A free standing question is how do we know what is knowable, but by knowing what it is that we don't know?

After your response to my statement about fundamental building blocks of matter becoming smaller, my argumentation breaks down. Yet I have something to say. Nobody knows how today's big physics problems are to be solved, whether probabilistic or relativistic. Physics developments are getting more abstract, and they are the free invention of the human intellect. At the highest level they are intuited. The road of relativity was started in 1905 by old Al, and I strongly feel it should be pursued from where it left off to its end. If wrong, then well, at least something can be gleaned from mistakes. I'm starting to wonder if it's not just me, that the universe on its base level is just weird! At least that would make me feel a little better,

Thankful for all of the good discussion points,

W. Amos.

William

It does not matter whether we can sense something, or whether what we do sense is a distorted version thereof, that something still existed, if it did. Existence is independent of the mechanisms whereby we are enabled to be aware of it. We are reliant on certain physical processes for that, so we are, possibly, only aware of one particular form of existence. But within that confine, what occurs does so, irrespective of whether we are properly aware of it or not. It certainly does follow that there is a 'bottom line' to whatever exists, whether it is something we can directly experience, or if it has to be experiencially hypothesised. But again, I am back to what, physically, is this 'information' you refer to. Everything referred to must have some form of substantiated physical proof.

"Another point is that what is in our ability to know now is not all that is knowable"

Not necessarily. Whether we can know all that is potentially knowable is a practical matter. The point is that there is only all that we could potentially know (directly or hypothesised). That is, for us, physical existence. We cannot know a form of existence which is not potentially detectable by us. The key word here is potential. There are two levels:

-existence, all of which we can never know whether we know it or not, because we are part of it, and therefore cannot transcend it, in order to establish that

-existence as potentially knowable to us via a physical process. This is, potentially, knowable. In practice we will probably never know it all, but the potential is there, unlike above. This is what we are investigating.
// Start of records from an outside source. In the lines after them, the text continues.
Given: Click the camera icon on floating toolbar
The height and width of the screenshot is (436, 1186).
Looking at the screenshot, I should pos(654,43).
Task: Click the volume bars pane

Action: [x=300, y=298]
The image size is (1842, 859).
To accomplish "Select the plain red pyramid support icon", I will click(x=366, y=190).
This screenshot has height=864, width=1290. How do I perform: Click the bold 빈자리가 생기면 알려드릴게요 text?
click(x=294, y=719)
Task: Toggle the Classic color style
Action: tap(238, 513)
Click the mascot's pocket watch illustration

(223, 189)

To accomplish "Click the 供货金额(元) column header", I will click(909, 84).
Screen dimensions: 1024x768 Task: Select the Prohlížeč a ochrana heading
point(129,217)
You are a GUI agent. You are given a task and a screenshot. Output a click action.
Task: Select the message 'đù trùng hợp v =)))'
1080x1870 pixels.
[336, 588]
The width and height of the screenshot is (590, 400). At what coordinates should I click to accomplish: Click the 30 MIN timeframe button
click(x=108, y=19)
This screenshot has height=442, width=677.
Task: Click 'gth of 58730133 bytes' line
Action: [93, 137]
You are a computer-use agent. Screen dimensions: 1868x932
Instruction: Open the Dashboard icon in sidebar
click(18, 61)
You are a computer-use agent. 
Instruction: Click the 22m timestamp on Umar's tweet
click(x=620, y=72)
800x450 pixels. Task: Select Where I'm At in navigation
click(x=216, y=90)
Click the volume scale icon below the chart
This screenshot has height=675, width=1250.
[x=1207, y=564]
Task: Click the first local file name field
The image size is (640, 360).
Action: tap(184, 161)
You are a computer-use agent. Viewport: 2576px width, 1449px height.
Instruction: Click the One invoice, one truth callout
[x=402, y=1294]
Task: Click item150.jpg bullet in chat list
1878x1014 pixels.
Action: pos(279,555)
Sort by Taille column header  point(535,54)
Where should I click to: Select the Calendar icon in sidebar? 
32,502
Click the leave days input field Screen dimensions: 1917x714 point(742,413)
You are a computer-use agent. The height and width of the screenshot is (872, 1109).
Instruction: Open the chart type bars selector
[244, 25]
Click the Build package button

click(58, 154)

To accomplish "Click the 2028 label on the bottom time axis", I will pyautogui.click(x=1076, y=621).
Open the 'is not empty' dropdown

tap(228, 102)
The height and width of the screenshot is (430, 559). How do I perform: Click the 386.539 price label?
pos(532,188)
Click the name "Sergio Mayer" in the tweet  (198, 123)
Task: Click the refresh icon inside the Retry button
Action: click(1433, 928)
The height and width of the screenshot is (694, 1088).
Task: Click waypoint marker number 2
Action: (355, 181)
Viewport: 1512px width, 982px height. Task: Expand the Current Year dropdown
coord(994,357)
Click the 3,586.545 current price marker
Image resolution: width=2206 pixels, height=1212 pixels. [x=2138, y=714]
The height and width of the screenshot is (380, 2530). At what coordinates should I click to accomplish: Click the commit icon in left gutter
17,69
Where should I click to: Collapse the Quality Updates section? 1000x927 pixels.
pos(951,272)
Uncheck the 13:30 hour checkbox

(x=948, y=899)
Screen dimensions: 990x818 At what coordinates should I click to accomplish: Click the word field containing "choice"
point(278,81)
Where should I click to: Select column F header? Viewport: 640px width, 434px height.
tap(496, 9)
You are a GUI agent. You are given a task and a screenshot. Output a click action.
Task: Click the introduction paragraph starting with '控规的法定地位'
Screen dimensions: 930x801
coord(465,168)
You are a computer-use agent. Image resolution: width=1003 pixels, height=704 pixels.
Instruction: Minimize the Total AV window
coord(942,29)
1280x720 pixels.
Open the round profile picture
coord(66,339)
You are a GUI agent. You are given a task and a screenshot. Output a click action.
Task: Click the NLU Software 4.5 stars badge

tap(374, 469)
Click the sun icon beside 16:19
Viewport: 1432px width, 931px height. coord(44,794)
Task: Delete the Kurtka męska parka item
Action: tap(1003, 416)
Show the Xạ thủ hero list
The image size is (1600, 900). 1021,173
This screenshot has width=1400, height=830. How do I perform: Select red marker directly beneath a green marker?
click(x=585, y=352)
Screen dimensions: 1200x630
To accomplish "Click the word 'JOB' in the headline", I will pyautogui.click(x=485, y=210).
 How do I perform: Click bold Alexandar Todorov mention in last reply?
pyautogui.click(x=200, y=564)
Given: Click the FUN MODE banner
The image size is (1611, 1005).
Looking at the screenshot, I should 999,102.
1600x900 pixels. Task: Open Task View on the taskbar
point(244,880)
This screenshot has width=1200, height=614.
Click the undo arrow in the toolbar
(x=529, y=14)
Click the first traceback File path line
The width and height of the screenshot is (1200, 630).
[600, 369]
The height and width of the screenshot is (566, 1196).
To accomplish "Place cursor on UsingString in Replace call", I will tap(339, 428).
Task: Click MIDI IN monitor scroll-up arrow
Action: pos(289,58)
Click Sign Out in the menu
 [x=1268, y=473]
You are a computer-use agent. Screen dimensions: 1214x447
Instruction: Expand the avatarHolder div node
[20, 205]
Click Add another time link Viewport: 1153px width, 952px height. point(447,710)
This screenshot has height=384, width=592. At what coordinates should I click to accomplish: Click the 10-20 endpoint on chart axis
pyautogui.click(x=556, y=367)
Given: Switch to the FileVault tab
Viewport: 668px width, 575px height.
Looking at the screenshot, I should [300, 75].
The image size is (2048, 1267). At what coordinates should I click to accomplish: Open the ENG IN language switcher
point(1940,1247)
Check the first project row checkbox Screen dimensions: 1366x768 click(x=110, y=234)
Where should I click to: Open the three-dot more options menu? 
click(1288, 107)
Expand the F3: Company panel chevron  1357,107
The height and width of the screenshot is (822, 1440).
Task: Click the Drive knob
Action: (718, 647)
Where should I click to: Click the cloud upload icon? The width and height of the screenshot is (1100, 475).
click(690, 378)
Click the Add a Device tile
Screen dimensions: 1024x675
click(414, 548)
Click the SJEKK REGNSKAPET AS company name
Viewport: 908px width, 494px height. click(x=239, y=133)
"It was stated we cannot know of another existence. I think it is possible to know that we don't know something"

No it isn't. But watch the above differentiation above. We cannot know something which might just be a possible alternative to our existence. By definition, there is no input available. Within the confines of the potentially knowable, we can know something which is not directly experienceable. And ultimately we arrive at a 'dead end'. That is, if on a certain aspect we achieved all knowledge available, which we would only know by default, because after a sufficient time no new knowledge arose. Then we can deem that as being the equivalent of physical reality. That is all we can do. There is always the logical possibility of an alternative (if A there is always the possibility of not-A).

"A free standing question is how do we know what is knowable, but by knowing what it is that we don't know?"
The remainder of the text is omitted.